Not wanting to spend the entire pre-awake-children morning reading I decided to head out and do my "chores". Since just after mother's day I've been rather engaged in a rather large project of sanding, assembling, staining, varnishing, sanding, varnishing, sanding and varnishing ten new dining room chairs. TEN. Hey, ya gotta plan for future growth, right? Some people would have guests but we're not very good at entertaining. For this first pass I'm just doing six chairs with the remaining four to be completed probably in 2011 'cause when I'm done with these six I'm taking a break. A looong break. Each chair takes 30 minutes to sand, 20 minutes to assemble and about 40 minutes to stain. Each coat of varnish has to be done in two passes (bottom half of chair and top half) with each of these two passes taking about 20 minutes and the mid-varnish sanding taking a mere seven minutes. All tallied up that's 3.75 hours per chair, not counting varnish dry time and brush cleanup. That seems low.
In any case, such large amounts of child and wife-free time (for no one wants to venture into the varnish-stinky room where I'm working) has given me the chance to listen to some long-format music. That's right, I'm listening me to some classical music! Lately I put on an old favorite, Prokofiev's 3rd symphony. If I were one to make lists, and I am, Prokofiev would easily be in my top five favorite composers. Possibly top three. His music is, in turns, lively, sarcastic, humorous, stark, emotional, inventive, offbeat, and passionate while always remaining melodic. If you like Danny Elfman (and nothing against the elf-man) but have grown tired of his three styles (wacky-silly [Beetlejuice and PeeWee], hero [Batman], and romantic strings [other stuff]) then hop on over to Prokofiev and find out who's the REAL MAN!
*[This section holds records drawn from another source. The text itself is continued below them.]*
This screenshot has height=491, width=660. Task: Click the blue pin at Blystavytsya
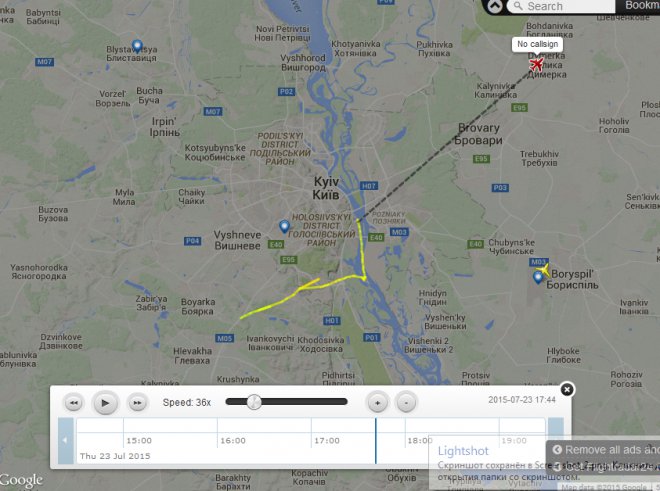pos(137,46)
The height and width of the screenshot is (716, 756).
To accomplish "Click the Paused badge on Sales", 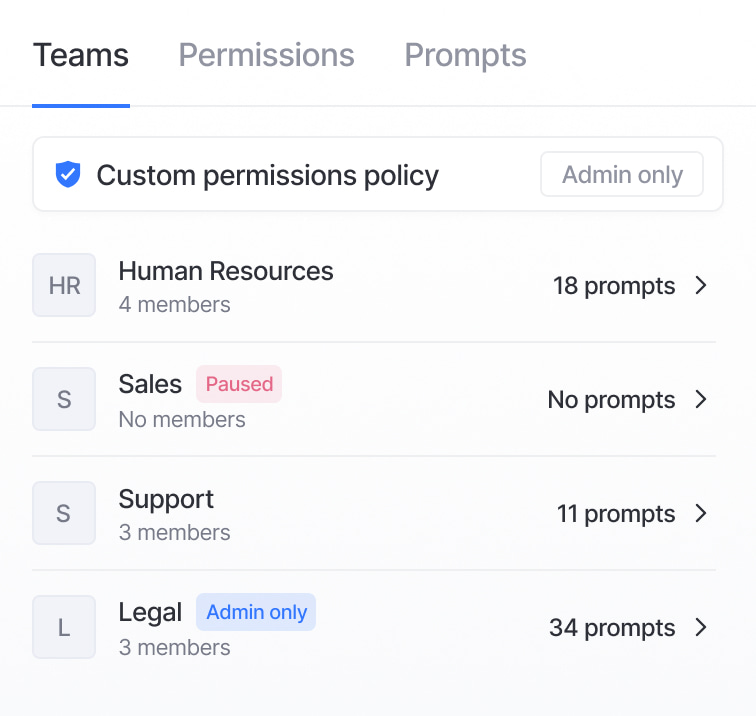I will [x=239, y=384].
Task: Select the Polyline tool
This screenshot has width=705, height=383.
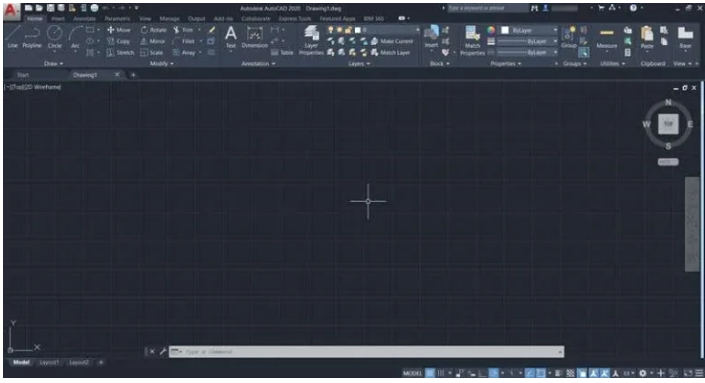Action: 32,37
But I digress. The third symphony is, in my mind, an early prototype of horror movie music, though when he composed this symphony in the late 1920s the horror movie really hadn't been invented yet, being a good four years before Frankenstein saw the light of day. However the music is downright chilling and I have no doubt that Bernard Herrmann used the third movement as inspiration (if not outright note for note copy material) of his classic Psycho soundtrack. Not the famous staccato stabs but the unnerving title music that appears elsewhere in the film. Of course Prokofiev creates much more tension than this one intense section of one movement and it's all there for your hungry ears to enjoy.
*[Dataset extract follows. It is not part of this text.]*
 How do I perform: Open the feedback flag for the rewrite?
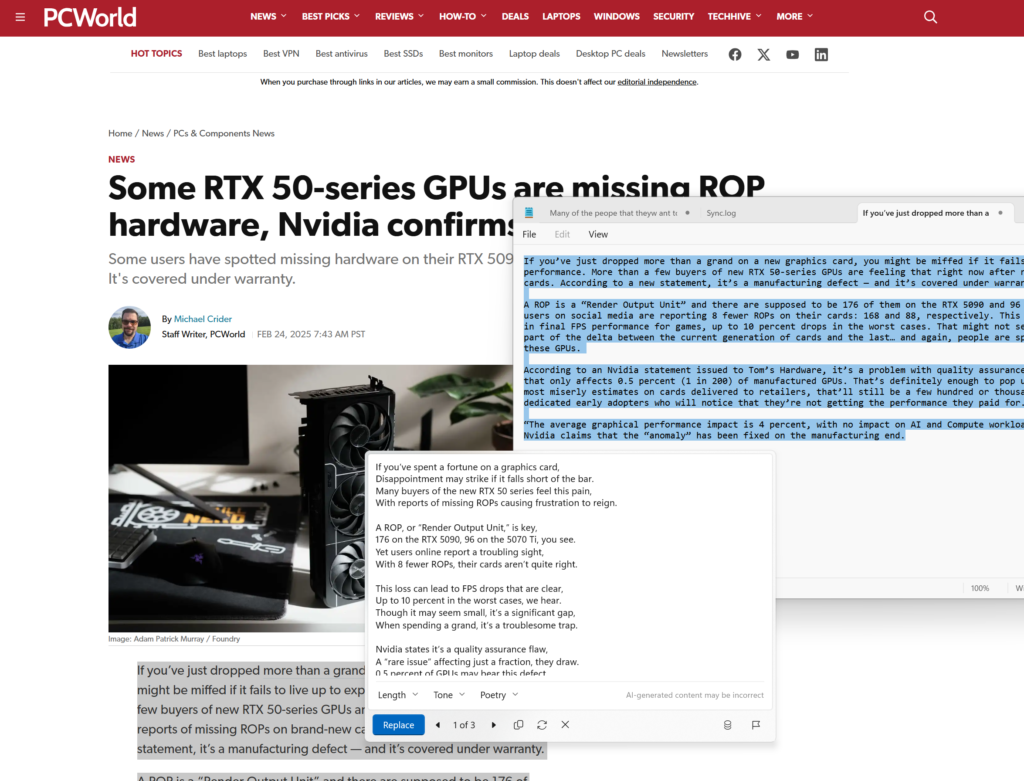pos(756,724)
This third symphony is based on material from Prokofiev's opera The Fiery Angel. The entire concept of Prokofiev writing operas puts me in a bit of a quandary. Try as I might I just can't get into operas. My man Beethoven only wrote one and Brahms, another top-five-possibly-top-three favorite of mine didn't write any. But Prokofiev wrote quite a few, which means he was fond of the format which means that perhaps there's something to it that I'm not getting so I can't just mentally write it off as a bunch of snobbery. To my ears, though, opera sounds like a platform for some showboat vocalist to spend two hours dazzling the audience with technique while the actual music sits lamely in the background. My next piece for chair varnishing accompaniment, therefore, was The Fiery Angel which I had to dig out of storage. I think I've listened to it three times since I bought it back when I had more disposable income. I'm nearly done with it and though I can pick out the music that Prokofiev culled for the starting points of his excellent symphony I'm still not impressed. Maybe I should read along with the libretto, something which gave me a greater appreciation for, though not a greater enjoyment of, his Love For Three Oranges opera. Or maybe I should try harder NOT to let the male lead's voice remind me of the Cowardly Lion in the Wizard of Oz movie and expect him to start belting out "If I... were KING... of the FORE~E~E~E~E~E~E~E~E~E~ST!" every few minutes.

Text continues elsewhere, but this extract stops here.